## start READING PASSAGE

Understanding the context window isn't optional for building systems that work. It's the starting point.

What Actually Happens in the Window

When you send a prompt to a language model, you're providing a sequence of tokens that the model uses to predict what comes next. The context window is the maximum number of tokens the model can process in a single forward pass.

Think of it as a stage. Everything the model "sees" must be on stage simultaneously. If the critical information is backstage, it doesn't exist for that prediction.

The window gets populated by:

System instructions: The rules and guidelines that shape behavior. These typically get placed at the beginning and stay fixed.

Conversation history: Previous turns of the interaction. In long conversations, this grows until it must be trimmed or summarized.

Retrieved content: Documents, code files, search results pulled in to inform the response. This is where retrieval-augmented generation lives.

Tool outputs: Results from function calls--API responses, file contents, execution results.

Current input: The immediate request being processed.

## end READING PASSAGE

#### GIVEN INSTRUCTION 1
Please repeat the records from their start through the line containing "tap(1257, 214)", leaving the pictures out.

## start GIVEN INFORMATION

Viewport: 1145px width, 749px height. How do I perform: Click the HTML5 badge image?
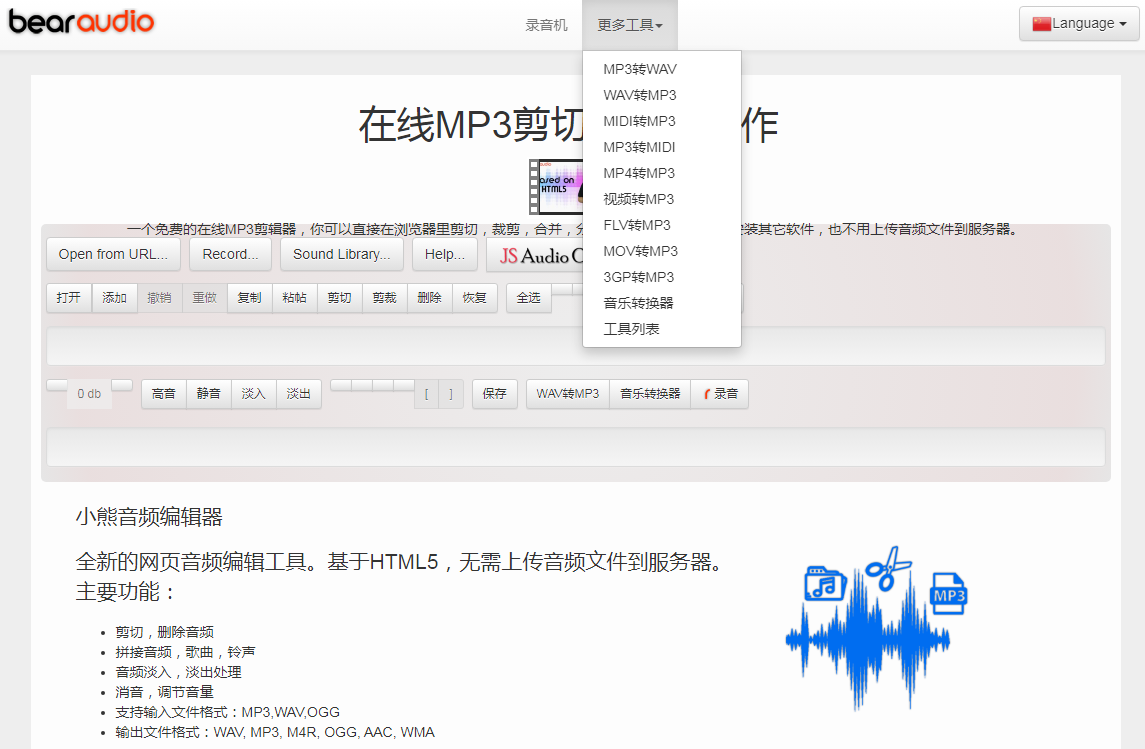(557, 187)
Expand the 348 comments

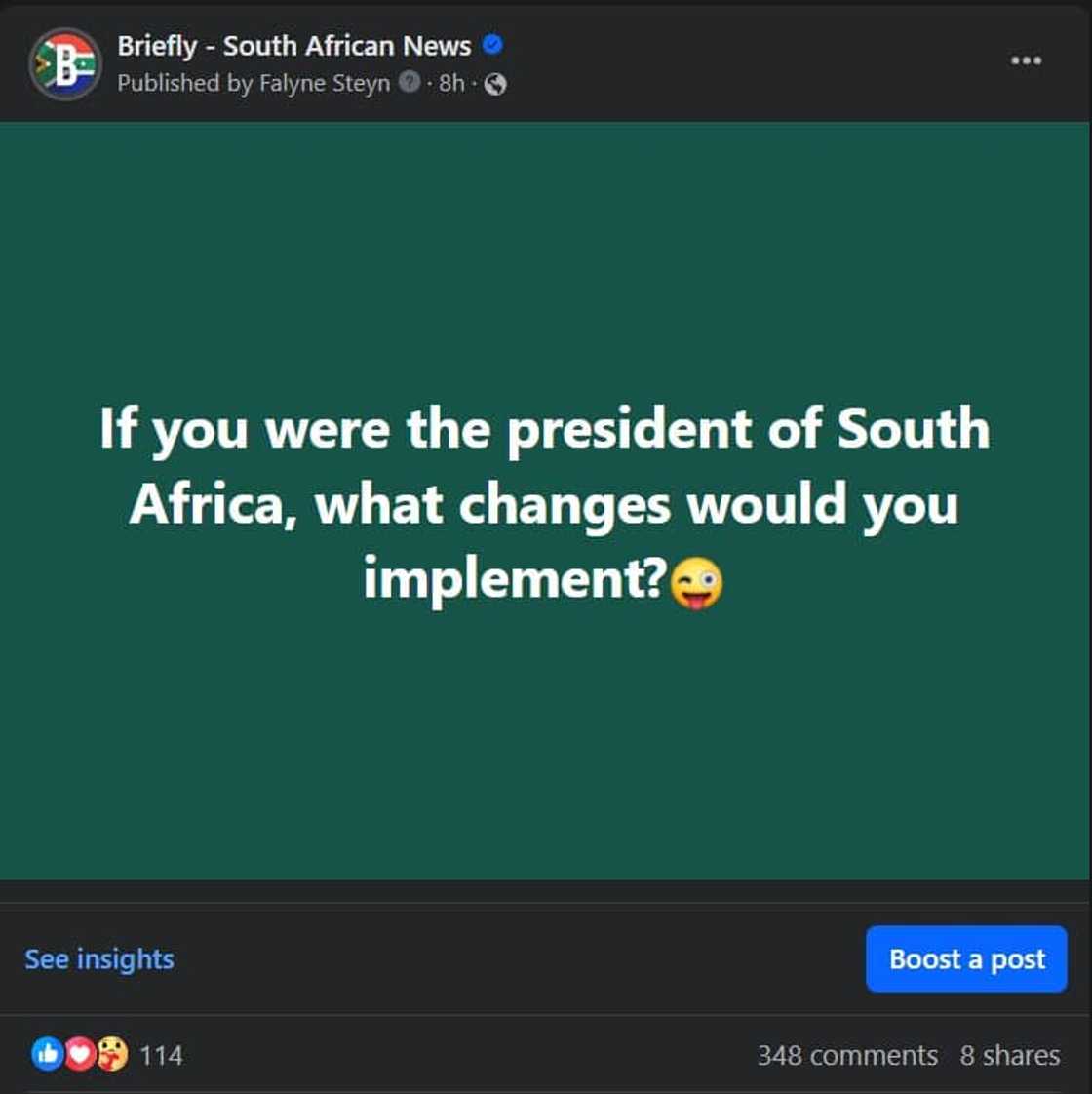tap(847, 1055)
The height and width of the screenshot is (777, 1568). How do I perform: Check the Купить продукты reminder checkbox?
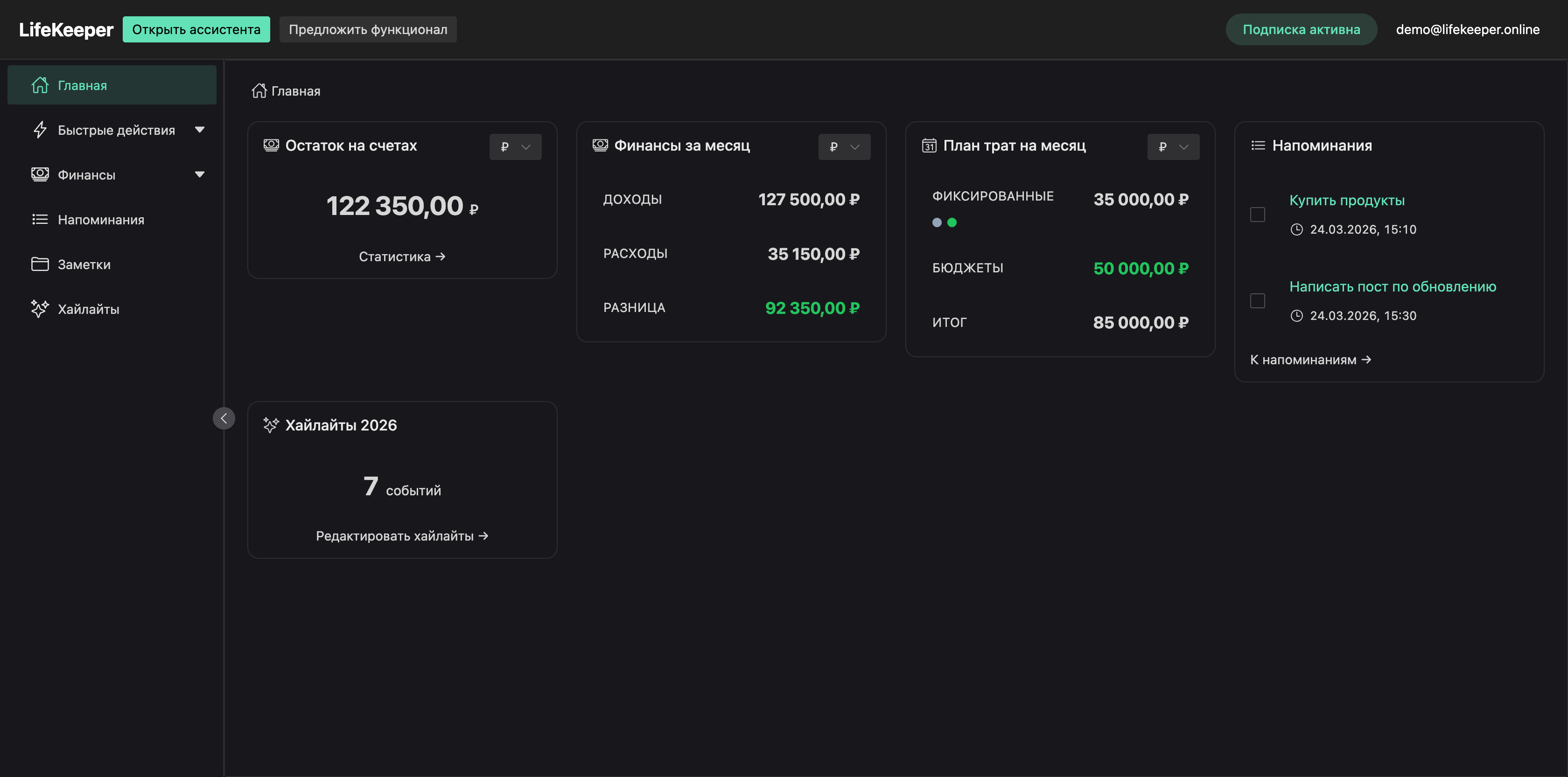tap(1257, 214)
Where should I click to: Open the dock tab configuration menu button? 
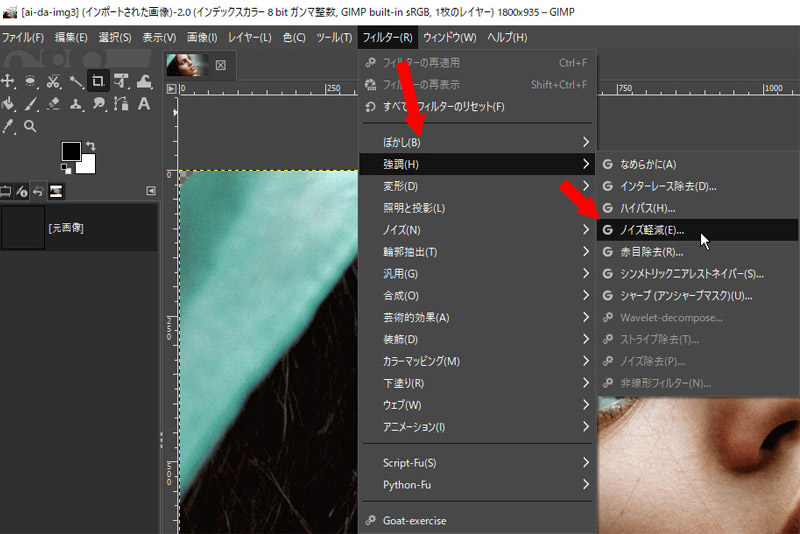pyautogui.click(x=151, y=190)

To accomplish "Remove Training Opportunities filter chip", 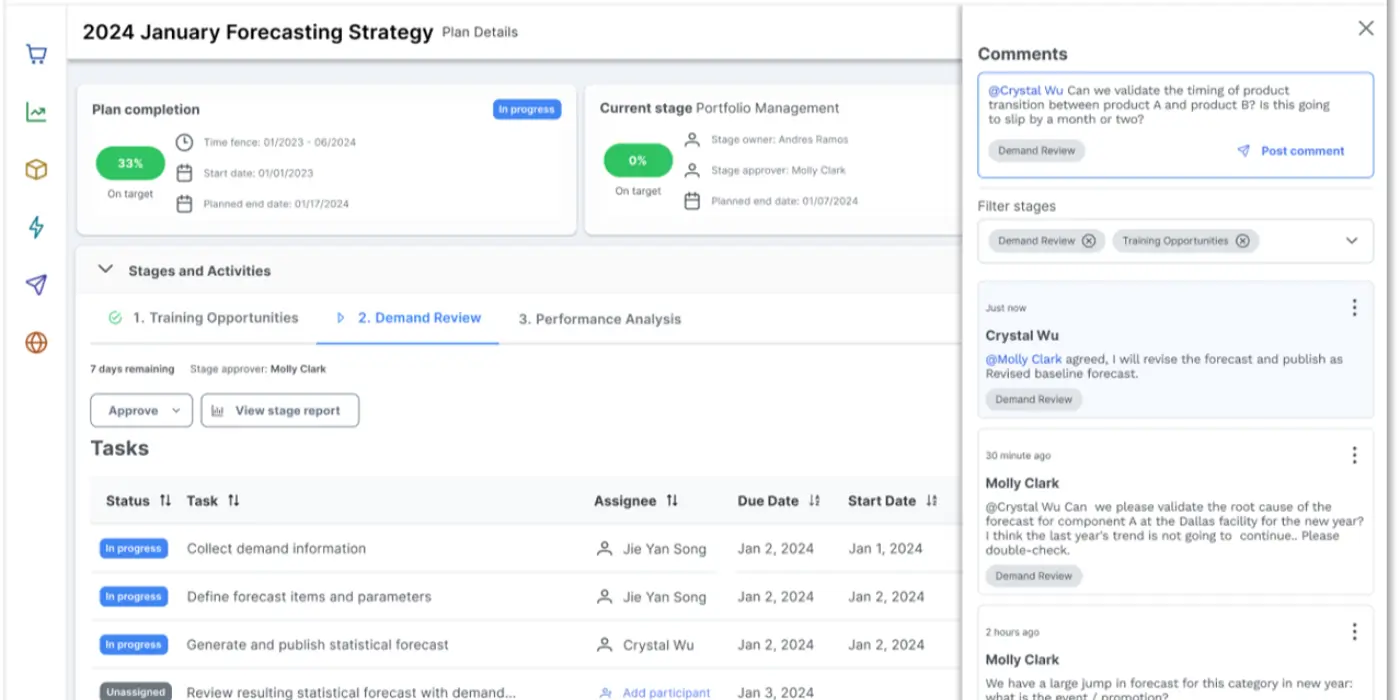I will [x=1242, y=241].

## end GIVEN INFORMATION

#### GIVEN INSTRUCTION 2
Continue the text about the context window from its last line.

#### REPLY 1
Viewport: 1145px width, 749px height. How do I perform: Click the HTML5 badge image?
(557, 187)
Expand the 348 comments

tap(847, 1055)
The height and width of the screenshot is (777, 1568). How do I perform: Check the Купить продукты reminder checkbox?
tap(1257, 214)

#### REPLY 2
Every token in the window costs attention. The model distributes its processing capacity across everything present. More tokens means less attention per token. Critical instructions can get diluted when competing with verbose retrieved documents.

The Attention Distribution Problem

Not all positions in the context window are equal. Research consistently shows that information at the beginning and end of long contexts gets more reliable attention than information in the middle.

This "lost in the middle" phenomenon isn't a bug to be fixed--it's a property of how attention mechanisms work. The model processes tokens through layers of self-attention, and certain positional patterns lead to certain tokens getting more or less processing.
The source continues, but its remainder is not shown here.